A: Cal27CP cells were transfected with non-target siRNA, siRNA IKKβ, or siRNA p65 for 48 hours and the expression of IKKβ, p65 and β-Actin was tested by Western blot. B and C: Cal27CP cells were transfected with non-target siRNA, siRNA IKKβ, or siRNA p65 for 48 hours and cell migration (B) and invasion (C) were monitored by xCELLigence system. SFM: serum-free medium. D: Cal27CP cells transfected with non-target siRNA, siRNA IKKβ, or siRNA p65 for 24 hours were seeded in 12 well plates (800/well) and colony formation was observed after 10 days. E: IKKβ regulates cell migration and invasion independent of NF-κB, whereas it may regulate cell proliferation through NF-κB migration in Cal27CP cells.

Figure 3.. IKKβ inhibitor, CmpdA, inhibits cisplatin-resistant HNSCC cell migration and invasion.

A and B: Cal27CP cells were treated with IKKβ inhibitor, CmpdA (2 μM) and cell migration (A) and invasion (B) were monitored. C: UMSCC74B cells were treated with increasing doses of CmpdA and cell invasion was monitored.

Figure 4.. CmpdA inhibits N-Cadherin expression in cisplatin-resistant HNSCC cells.

A: Cal27 and Cal27CP cells were lysed and the expression of E-Cadherin, N-Cadherin, and β-actin was detected by Western blot. B: Cal27CP and UMSCC74B cells were treated with increasing doses of CmpdA for 24 hours and the levels of phosphor-p65, p65, E-Cadherin, N-Cadherin, and β-actin were detected by Western blot.

Figure 5.. CmpdA inhibits IL-6 expression in cisplatin-resistant HNSCC cells.
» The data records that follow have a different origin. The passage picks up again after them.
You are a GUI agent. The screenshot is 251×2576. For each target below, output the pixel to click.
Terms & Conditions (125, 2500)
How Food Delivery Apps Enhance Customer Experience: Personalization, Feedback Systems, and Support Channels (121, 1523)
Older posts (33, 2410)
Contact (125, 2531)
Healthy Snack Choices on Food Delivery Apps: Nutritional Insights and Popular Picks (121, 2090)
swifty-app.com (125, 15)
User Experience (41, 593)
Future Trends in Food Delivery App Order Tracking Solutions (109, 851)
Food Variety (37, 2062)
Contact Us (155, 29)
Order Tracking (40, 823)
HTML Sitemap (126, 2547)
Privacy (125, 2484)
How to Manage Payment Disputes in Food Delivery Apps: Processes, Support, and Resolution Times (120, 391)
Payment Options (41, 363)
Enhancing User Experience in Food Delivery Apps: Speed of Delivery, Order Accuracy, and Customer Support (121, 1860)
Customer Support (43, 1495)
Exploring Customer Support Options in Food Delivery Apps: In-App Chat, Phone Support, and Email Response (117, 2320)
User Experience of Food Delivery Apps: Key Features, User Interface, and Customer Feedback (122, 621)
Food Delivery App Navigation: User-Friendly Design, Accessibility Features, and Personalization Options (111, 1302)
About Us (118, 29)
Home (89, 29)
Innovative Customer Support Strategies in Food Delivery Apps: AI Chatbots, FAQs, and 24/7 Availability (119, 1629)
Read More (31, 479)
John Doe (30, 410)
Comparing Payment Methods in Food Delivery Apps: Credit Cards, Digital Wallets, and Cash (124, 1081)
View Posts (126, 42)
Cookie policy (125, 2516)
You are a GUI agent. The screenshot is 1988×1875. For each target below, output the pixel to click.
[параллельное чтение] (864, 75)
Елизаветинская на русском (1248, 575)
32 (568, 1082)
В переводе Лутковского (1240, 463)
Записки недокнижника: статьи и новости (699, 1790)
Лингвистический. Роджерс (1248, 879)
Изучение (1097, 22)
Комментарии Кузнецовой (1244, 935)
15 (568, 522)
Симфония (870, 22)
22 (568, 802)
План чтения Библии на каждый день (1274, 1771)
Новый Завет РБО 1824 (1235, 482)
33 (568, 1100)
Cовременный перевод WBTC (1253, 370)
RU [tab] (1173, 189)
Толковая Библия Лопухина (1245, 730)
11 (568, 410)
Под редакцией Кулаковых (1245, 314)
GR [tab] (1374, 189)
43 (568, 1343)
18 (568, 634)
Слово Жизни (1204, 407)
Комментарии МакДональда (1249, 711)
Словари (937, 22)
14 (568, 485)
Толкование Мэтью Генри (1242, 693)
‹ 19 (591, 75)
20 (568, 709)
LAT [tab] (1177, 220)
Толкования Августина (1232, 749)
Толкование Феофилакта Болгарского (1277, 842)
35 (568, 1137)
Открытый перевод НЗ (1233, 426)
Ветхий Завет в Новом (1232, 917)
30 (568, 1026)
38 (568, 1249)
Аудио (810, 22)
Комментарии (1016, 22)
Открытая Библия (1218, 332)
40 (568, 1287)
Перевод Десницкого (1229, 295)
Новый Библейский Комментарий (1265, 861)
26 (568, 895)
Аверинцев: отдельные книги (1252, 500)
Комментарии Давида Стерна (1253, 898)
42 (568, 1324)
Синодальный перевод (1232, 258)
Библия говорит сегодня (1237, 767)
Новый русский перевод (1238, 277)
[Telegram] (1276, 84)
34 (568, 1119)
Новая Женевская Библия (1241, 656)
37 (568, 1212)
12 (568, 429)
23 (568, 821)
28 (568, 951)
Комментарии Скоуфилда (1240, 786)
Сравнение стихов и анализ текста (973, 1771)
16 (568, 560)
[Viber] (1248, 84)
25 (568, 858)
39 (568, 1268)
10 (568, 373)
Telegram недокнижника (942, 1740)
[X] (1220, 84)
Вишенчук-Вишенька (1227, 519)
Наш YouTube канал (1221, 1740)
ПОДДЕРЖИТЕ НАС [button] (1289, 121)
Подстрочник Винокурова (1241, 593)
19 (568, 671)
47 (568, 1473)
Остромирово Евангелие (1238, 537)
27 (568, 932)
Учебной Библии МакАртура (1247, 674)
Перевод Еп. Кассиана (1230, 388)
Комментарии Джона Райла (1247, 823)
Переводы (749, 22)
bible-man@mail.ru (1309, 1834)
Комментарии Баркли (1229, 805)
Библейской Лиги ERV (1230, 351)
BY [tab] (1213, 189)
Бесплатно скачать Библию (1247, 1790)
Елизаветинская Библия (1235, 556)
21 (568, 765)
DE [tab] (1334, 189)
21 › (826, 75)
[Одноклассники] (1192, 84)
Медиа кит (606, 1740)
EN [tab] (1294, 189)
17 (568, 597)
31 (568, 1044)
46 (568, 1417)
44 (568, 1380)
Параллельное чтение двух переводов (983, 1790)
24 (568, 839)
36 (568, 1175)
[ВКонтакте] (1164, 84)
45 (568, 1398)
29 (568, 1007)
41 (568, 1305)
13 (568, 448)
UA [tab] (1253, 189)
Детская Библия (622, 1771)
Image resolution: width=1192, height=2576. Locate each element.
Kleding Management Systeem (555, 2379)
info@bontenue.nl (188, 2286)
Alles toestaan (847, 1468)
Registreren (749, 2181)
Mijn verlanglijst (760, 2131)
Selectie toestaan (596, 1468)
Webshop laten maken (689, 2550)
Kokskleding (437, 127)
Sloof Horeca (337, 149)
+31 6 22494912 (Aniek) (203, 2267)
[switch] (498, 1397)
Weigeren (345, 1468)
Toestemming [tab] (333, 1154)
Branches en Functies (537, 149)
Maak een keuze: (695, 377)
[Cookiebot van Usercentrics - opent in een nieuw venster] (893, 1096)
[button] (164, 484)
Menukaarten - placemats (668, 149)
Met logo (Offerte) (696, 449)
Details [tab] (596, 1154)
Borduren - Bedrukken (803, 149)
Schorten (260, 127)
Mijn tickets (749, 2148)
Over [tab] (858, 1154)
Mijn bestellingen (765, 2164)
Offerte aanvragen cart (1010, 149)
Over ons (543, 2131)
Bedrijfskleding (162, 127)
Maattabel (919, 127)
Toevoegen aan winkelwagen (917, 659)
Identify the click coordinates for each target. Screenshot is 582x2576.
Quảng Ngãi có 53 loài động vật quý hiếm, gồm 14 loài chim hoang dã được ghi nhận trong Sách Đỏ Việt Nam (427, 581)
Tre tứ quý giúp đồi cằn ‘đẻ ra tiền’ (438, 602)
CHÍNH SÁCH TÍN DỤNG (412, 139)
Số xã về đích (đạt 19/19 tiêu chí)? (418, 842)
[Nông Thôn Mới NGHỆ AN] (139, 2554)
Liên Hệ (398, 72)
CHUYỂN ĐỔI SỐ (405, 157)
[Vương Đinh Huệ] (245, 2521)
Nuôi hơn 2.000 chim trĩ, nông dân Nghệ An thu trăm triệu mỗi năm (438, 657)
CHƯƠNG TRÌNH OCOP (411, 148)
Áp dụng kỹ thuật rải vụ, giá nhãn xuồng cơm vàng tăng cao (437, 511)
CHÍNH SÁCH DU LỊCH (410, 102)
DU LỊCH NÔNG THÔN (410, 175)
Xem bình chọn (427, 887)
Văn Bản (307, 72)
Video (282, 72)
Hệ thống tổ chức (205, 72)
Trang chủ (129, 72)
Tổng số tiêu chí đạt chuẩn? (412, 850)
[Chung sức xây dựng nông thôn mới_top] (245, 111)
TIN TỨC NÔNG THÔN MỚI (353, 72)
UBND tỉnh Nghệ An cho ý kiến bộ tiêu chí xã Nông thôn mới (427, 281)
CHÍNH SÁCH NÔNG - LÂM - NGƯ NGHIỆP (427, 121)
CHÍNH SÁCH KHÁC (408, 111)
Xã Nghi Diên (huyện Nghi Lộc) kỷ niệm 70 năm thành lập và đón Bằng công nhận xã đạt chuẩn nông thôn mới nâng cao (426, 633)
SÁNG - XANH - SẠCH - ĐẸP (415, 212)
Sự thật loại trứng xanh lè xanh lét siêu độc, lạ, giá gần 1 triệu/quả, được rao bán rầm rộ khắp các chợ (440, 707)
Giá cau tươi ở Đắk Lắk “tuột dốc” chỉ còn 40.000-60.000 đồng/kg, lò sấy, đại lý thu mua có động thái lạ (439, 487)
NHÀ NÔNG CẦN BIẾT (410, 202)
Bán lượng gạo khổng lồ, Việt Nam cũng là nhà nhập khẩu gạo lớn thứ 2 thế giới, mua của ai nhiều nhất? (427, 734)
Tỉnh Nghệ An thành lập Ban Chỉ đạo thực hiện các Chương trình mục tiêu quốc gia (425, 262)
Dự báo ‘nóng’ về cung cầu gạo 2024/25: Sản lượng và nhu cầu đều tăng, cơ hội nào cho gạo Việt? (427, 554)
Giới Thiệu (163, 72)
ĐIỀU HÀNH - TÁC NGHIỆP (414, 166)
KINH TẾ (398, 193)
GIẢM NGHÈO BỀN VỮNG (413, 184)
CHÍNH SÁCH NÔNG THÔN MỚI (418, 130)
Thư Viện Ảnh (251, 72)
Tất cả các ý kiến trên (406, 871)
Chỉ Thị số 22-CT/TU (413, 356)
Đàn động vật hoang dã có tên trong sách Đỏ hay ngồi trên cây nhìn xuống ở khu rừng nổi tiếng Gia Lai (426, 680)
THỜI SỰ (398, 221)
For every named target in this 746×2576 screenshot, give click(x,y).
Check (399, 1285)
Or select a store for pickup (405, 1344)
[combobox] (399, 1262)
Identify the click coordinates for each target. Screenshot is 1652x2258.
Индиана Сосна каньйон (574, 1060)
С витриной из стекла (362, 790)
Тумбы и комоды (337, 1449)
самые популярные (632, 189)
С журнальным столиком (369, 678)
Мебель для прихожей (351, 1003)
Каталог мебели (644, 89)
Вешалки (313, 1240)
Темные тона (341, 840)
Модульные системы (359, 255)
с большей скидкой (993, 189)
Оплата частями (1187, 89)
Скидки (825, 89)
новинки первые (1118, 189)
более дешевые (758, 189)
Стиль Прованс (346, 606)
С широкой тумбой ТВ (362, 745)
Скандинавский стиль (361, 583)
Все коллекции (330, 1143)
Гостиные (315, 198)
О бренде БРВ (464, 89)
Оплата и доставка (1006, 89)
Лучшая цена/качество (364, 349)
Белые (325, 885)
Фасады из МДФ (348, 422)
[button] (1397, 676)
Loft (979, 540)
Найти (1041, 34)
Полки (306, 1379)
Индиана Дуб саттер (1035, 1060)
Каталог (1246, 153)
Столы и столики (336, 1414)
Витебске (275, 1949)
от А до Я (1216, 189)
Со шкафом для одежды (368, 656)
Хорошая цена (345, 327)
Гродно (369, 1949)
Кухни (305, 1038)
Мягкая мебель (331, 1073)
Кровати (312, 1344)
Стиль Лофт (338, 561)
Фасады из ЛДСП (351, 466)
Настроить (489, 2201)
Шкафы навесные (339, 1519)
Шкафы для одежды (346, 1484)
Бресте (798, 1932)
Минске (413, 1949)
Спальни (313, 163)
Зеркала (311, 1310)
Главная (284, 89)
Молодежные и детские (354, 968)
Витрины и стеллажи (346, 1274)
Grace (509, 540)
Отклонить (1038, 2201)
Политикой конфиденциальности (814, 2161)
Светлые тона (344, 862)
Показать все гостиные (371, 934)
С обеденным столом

A: Cal27 and Cal27CP cells were lysed and the levels of IL-6, phospho-STAT3, Stat3, and GAPDH were detected by Western blot. B: Cal27CP and UMSCC74B cells were treated with increasing concentrations of CmpdA for 24 hours and the levels of IL-6, phospho-STAT3, Stat3, and GAPDH were detected by Western blot.

Figure 6.. CmpdA abates Cal27CP cell metastasis to lungs in mice.

A: 1×10⁶ YFP/luc-Cal27CP cells pre-treated for 72 hours with vehicle control or 2.5 μM CmpdA were injected intravenously into NRG mice. On day of injection, mice were imaged and grouped into the control group (Group 1; n=5) and the treatment group (Group 2; n=6) so that mean intensity of luminescence signaling in lungs was similar. Mice were then treated intraperitoneally (IP) three times per week with 10% DMSO (Group 1) or 10 mg/kg CmpdA (Group 2), for three weeks. Luminescence signaling (photon intensity) in lungs was monitored. B: Intensity of luminescence signaling in lungs at days 1 (start) and 22 (end) were compared (*P˂0.05). C: 11 mice labeled from 1 to 11 (control group: 1–5; and treatment group: 6–11) were euthanized at day 22, lungs were washed and collected, and fluorescence images (red) were taken. D: Fluorescence images on lungs were measured (**P˂0.01). E: Percent body weight changes in mice treated with vehicle control or CmpdA were recorded from days 1 to 22. F: Lung lesions in mice treated with vehicle control or CmpdA (mice 1–11 in Figure D) were counted and compared. G: Hematoxylin and eosin (H&E) staining of paraffin sections of lungs from control and CmpdA treated mice are shown at the same magnification. Yellow arrows indicate metastatic lung tumors.